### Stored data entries

* START *

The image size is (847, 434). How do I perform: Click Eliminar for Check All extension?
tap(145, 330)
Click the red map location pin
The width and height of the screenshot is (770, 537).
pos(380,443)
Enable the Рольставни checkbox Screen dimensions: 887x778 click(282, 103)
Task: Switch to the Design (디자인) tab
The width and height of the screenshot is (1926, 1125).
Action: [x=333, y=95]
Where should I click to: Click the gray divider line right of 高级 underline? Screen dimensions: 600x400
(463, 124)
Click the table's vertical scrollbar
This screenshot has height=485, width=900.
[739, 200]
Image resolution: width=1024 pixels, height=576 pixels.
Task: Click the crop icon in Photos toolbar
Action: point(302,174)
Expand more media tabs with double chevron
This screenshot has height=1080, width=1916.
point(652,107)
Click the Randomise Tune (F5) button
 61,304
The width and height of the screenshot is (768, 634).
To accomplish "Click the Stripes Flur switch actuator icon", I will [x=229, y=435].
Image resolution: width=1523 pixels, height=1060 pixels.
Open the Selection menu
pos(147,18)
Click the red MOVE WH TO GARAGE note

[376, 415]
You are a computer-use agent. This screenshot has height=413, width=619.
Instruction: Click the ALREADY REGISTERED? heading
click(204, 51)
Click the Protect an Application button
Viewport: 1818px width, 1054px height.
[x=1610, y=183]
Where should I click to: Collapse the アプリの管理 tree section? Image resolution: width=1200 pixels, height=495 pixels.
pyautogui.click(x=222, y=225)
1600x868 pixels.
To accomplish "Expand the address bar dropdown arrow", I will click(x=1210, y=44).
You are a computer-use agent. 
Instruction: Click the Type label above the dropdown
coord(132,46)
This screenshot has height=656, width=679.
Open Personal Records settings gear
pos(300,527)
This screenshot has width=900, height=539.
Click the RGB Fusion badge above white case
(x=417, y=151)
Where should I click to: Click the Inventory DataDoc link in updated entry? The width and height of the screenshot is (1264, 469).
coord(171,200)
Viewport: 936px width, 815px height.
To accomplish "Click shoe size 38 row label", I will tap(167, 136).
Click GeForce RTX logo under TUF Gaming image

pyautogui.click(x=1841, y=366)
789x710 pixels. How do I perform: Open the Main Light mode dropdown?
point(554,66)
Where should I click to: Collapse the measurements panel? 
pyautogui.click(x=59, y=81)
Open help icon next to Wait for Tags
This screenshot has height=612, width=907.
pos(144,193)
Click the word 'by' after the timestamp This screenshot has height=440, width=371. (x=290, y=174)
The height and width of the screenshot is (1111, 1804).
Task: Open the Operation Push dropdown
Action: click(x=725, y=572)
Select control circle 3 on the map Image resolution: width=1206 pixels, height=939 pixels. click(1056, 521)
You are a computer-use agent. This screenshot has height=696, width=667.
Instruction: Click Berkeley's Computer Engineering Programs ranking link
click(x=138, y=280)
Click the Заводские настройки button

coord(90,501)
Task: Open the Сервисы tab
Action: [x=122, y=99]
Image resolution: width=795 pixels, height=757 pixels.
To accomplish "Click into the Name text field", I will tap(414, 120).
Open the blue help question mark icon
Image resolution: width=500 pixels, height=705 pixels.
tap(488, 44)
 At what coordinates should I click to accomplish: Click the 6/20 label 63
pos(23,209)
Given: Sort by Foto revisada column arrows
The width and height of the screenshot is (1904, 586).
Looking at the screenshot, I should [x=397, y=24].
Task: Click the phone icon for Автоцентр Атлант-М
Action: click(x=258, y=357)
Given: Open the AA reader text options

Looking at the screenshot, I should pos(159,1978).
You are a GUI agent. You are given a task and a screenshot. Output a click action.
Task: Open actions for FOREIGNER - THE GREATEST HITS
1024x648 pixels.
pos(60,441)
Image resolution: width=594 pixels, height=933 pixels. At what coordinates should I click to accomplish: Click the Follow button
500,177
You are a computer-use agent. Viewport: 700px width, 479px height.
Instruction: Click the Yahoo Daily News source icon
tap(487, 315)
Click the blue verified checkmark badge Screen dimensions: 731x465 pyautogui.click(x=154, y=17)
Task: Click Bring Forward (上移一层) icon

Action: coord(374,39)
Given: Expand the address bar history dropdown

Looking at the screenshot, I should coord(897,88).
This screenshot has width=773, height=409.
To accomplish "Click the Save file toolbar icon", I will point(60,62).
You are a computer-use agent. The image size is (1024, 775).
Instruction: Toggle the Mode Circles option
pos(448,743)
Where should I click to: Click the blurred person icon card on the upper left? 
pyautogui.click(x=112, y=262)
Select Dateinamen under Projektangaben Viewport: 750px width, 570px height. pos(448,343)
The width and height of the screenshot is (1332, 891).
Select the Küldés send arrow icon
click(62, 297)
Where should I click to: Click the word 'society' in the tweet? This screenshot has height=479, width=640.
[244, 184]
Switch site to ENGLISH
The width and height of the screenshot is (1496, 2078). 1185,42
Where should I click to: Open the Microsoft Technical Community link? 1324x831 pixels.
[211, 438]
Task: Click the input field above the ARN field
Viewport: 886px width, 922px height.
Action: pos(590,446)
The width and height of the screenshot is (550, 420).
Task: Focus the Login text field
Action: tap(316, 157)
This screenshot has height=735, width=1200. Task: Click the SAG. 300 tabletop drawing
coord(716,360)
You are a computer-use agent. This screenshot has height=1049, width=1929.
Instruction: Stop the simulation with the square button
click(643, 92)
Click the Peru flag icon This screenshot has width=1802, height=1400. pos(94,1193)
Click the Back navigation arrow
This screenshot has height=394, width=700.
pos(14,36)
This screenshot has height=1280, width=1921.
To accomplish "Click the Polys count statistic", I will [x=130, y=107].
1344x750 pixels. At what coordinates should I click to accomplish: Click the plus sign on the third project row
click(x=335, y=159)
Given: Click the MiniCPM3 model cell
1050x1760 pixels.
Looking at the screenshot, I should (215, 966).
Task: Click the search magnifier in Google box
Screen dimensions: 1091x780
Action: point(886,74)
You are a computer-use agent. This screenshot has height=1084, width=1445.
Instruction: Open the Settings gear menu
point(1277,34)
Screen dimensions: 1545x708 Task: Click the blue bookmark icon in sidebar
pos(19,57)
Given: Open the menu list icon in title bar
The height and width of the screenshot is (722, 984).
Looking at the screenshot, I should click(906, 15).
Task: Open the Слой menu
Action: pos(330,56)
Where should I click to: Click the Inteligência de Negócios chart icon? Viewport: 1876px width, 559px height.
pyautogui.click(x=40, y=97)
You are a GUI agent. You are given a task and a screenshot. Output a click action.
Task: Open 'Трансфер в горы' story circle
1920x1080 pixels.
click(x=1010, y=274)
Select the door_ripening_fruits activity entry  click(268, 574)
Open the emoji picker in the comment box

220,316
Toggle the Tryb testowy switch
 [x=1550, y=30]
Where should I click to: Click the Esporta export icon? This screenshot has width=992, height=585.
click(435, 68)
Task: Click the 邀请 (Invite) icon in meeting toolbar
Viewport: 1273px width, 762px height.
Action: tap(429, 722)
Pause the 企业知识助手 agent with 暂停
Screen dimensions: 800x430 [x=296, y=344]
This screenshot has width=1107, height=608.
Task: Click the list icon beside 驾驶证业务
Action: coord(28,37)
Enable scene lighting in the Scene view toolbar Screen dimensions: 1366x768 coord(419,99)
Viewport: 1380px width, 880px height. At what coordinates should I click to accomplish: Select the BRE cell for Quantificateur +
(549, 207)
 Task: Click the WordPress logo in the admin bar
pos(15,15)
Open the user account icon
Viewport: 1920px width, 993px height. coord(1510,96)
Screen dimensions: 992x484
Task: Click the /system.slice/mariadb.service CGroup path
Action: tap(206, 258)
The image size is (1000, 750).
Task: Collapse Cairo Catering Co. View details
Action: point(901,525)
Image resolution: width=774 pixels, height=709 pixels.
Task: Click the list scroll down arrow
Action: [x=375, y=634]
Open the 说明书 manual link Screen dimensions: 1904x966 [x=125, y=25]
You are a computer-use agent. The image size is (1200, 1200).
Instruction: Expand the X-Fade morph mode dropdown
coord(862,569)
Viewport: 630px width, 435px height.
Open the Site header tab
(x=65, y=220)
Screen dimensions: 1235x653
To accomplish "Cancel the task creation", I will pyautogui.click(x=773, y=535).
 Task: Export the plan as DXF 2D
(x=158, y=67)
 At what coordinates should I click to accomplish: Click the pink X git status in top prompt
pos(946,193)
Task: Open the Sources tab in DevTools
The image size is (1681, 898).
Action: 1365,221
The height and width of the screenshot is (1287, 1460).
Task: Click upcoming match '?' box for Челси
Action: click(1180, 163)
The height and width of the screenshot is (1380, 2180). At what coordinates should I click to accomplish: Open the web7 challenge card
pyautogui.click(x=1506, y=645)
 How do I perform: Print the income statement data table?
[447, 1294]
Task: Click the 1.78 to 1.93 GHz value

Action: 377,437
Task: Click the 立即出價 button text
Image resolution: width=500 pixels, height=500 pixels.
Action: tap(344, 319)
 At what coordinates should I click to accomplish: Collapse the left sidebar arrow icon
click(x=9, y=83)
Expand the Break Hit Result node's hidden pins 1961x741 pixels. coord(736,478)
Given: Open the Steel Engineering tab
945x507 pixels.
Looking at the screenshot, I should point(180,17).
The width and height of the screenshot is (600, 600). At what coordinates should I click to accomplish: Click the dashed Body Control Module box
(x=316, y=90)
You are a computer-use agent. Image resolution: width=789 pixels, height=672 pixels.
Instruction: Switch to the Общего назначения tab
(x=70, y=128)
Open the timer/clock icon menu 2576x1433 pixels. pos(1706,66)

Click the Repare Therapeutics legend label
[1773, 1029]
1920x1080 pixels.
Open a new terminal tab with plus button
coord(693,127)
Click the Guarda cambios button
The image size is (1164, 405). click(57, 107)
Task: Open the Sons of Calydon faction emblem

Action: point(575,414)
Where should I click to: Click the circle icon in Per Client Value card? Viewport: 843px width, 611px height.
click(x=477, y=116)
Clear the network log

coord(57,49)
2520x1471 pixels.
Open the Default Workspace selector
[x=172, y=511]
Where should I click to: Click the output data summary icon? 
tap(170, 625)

* END *

### WRITTEN EXERCISE
Please swap "Open" for "Launch" throughout the stretch of data from the line containing "Pause the 企业知识助手 agent with 暂停" through the line containing "Action: click(1180, 163)", keeping everything else the same. Give back only those lines.

### THE RESPONSE
Pause the 企业知识助手 agent with 暂停
Screen dimensions: 800x430 [x=296, y=344]
This screenshot has width=1107, height=608.
Task: Click the list icon beside 驾驶证业务
Action: coord(28,37)
Enable scene lighting in the Scene view toolbar Screen dimensions: 1366x768 coord(419,99)
Viewport: 1380px width, 880px height. At what coordinates should I click to accomplish: Select the BRE cell for Quantificateur +
(549, 207)
 Task: Click the WordPress logo in the admin bar
pos(15,15)
Launch the user account icon
Viewport: 1920px width, 993px height. coord(1510,96)
Screen dimensions: 992x484
Task: Click the /system.slice/mariadb.service CGroup path
Action: tap(206, 258)
The image size is (1000, 750).
Task: Collapse Cairo Catering Co. View details
Action: point(901,525)
Image resolution: width=774 pixels, height=709 pixels.
Task: Click the list scroll down arrow
Action: [x=375, y=634]
Launch the 说明书 manual link Screen dimensions: 1904x966 [x=125, y=25]
You are a computer-use agent. The image size is (1200, 1200).
Instruction: Expand the X-Fade morph mode dropdown
coord(862,569)
Viewport: 630px width, 435px height.
Launch the Site header tab
(x=65, y=220)
Screen dimensions: 1235x653
To accomplish "Cancel the task creation", I will pyautogui.click(x=773, y=535).
 Task: Export the plan as DXF 2D
(x=158, y=67)
 At what coordinates should I click to accomplish: Click the pink X git status in top prompt
pos(946,193)
Task: Launch the Sources tab in DevTools
The image size is (1681, 898).
Action: 1365,221
The height and width of the screenshot is (1287, 1460).
Task: Click upcoming match '?' box for Челси
Action: click(1180, 163)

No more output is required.